═══ GIVEN DATA ═══

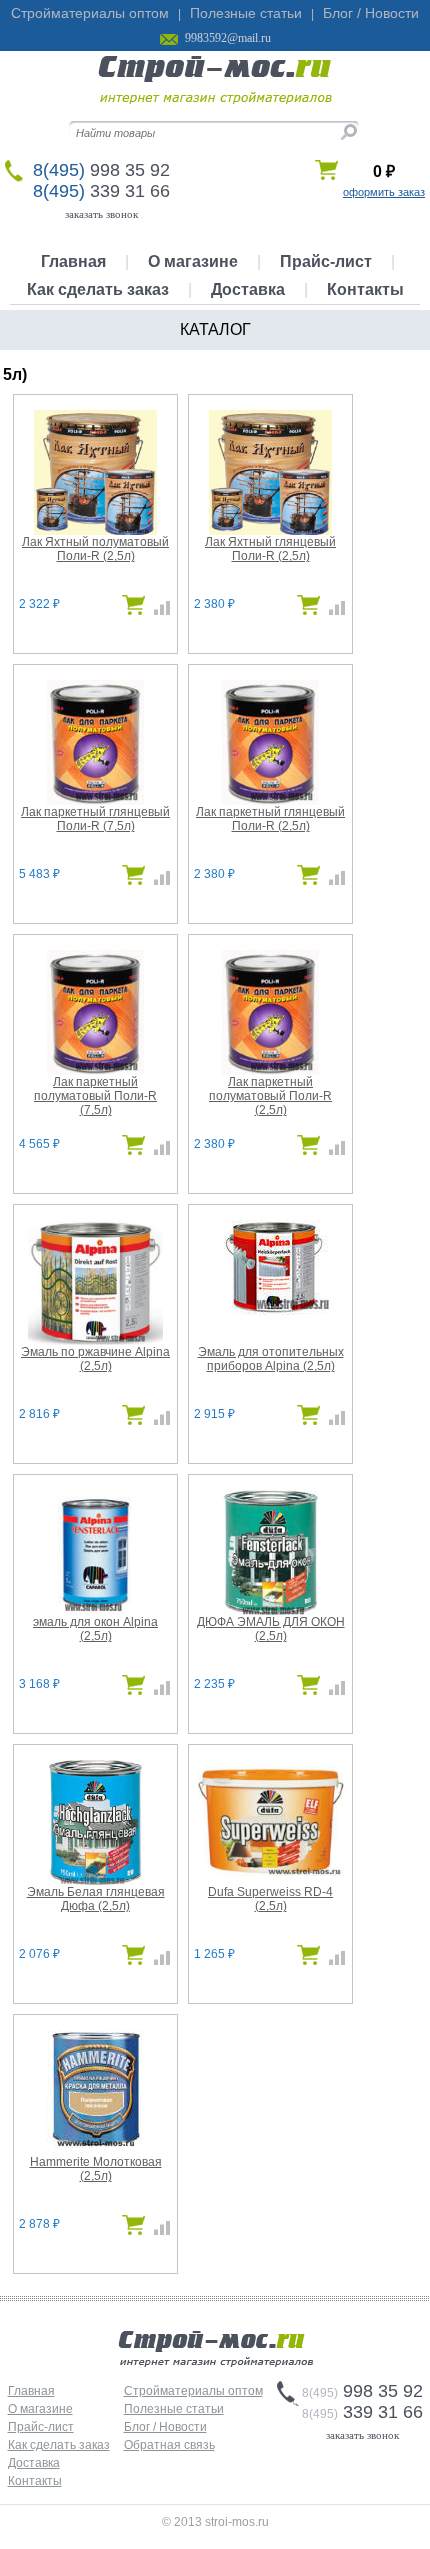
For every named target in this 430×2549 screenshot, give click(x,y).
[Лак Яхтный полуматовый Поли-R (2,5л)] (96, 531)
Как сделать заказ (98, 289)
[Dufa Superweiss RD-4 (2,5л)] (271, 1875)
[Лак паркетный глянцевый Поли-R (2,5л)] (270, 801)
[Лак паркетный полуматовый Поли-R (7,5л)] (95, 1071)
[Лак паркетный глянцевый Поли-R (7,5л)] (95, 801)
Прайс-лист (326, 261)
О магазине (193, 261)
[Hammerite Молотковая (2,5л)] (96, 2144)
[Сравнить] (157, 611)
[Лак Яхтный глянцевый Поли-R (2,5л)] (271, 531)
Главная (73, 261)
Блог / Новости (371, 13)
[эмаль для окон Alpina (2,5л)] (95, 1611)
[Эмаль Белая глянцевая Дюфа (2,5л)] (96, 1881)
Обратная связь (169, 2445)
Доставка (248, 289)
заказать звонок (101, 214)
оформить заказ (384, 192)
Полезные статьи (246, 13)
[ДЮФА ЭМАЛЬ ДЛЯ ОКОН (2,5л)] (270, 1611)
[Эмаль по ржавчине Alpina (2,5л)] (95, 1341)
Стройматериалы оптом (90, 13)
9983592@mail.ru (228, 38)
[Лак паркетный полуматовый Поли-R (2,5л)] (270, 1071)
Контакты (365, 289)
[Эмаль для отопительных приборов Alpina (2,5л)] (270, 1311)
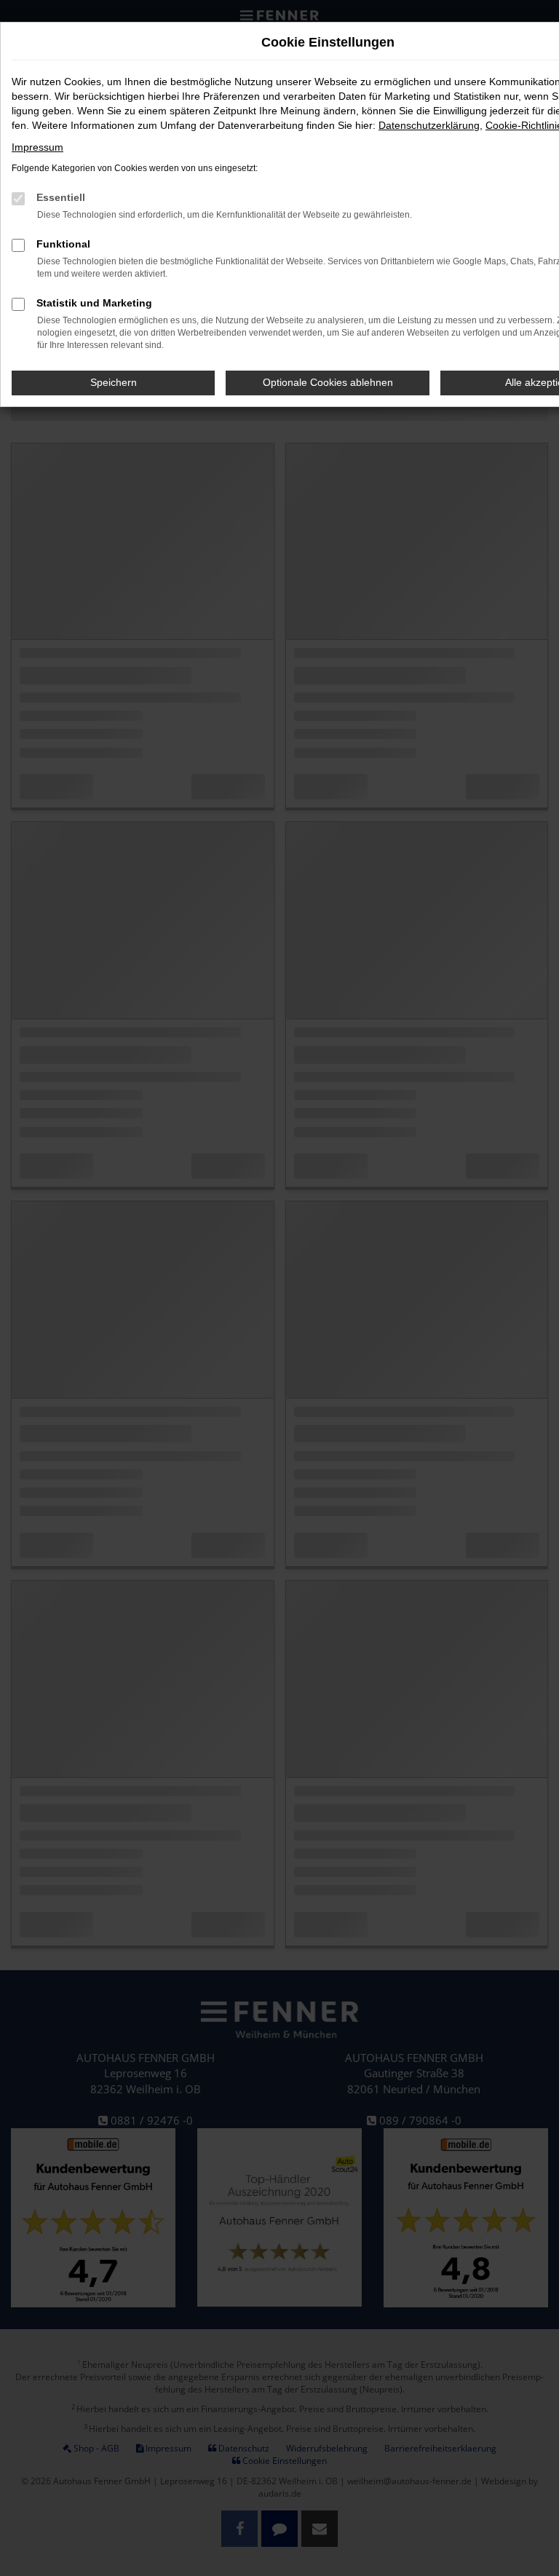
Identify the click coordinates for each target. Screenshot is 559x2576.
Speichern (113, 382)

═══

◆ **WORK TASK**
From the listing, copy each line containing the word "Alpina".

◆ **EXERCISE OUTPUT**
[эмаль для окон Alpina (2,5л)] (95, 1611)
[Эмаль по ржавчине Alpina (2,5л)] (95, 1341)
[Эмаль для отопительных приборов Alpina (2,5л)] (270, 1311)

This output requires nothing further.